Le diocèse de L’Aquila (Abruzzes, Italie C) ne fut érigé qu’en 1256, et succédait à celui de Forcona, qui remonterait au 7e siècle.

Raniero semble en avoir été le sixième titulaire (connu) ; on le mentionne comme évêque avant 1072, date à laquelle il mentionne lui-même sa récente installation dans le diocèse.

Six évêques seulement sur quatre siècles laisse supposer soit qu’on n’ait pas retenu tous les titulaires dans les listes - ce qui est normalement impossible - soit qu’il y ait eu de longues périodes de vacance, par exemple à cause des incessantes guerres locales, soit que ces quelques évêques aient eu une longévité assez marquée, et un temps d’épiscopat d’environ soixante années chacun.

Reste que le pape répondit plus tard à Raniero en le félicitant pour sa bonne administration et lui promettant que le Saint-Siège protégerait désormais tous ses biens.
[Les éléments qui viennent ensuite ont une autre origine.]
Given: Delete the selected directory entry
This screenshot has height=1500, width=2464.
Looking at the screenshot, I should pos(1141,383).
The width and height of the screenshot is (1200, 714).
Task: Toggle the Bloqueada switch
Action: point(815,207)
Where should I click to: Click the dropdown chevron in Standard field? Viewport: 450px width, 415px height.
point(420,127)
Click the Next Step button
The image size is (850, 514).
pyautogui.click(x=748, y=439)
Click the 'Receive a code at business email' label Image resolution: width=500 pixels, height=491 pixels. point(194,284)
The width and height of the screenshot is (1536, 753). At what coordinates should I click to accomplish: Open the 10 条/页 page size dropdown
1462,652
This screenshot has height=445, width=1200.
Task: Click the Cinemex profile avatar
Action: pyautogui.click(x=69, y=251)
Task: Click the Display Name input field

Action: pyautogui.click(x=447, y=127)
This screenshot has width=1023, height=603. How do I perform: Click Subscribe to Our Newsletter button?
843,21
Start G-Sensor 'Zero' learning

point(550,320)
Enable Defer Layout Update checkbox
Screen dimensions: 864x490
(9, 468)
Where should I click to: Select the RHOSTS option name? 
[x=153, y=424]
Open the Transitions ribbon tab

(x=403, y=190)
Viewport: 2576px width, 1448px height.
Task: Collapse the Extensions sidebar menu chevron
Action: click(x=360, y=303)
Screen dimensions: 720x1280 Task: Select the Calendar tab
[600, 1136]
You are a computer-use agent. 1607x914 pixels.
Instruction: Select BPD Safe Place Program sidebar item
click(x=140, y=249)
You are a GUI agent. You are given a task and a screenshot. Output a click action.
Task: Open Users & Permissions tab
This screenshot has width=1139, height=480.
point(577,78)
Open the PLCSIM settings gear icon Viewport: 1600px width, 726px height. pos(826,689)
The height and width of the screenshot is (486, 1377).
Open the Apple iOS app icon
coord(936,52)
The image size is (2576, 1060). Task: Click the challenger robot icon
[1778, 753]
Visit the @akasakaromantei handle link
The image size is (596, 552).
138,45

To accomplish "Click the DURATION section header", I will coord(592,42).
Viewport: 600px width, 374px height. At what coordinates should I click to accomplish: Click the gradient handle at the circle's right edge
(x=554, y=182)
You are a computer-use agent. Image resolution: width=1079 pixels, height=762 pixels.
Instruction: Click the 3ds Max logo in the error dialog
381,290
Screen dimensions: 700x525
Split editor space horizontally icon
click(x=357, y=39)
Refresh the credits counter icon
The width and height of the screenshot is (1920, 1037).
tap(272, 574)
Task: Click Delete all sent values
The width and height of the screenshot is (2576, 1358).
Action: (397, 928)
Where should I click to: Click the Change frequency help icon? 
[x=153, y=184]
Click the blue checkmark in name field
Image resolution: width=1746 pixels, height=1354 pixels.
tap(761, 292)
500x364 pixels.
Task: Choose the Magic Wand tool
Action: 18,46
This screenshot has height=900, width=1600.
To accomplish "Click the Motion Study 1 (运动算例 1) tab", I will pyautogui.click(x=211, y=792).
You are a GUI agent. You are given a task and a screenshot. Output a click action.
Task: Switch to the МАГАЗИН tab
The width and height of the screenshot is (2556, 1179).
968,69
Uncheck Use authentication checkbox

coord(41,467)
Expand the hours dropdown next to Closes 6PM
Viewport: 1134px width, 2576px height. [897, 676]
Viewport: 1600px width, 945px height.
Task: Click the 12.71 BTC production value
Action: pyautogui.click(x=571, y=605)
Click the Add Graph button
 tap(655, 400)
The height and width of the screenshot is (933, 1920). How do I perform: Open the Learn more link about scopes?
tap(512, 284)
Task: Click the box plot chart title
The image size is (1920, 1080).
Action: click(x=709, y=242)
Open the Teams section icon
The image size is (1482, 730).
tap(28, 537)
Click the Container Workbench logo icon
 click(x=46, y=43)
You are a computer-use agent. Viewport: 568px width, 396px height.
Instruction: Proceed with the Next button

On croit qu’il mourut en 1077 - après cinq années seulement d’épiscopat. Son successeur, Berardo, apparaît vers 1160, environ un siècle plus tard. On pourrait aussi envisager alors que Raniero soit peut-être mort plus tard. 

Mais comment expliquer aussi que le seul évêque «saint» de ce diocèse soit si peu connu ? Sans doute qu’il brilla particulièrement par son humilité et sa discrétion.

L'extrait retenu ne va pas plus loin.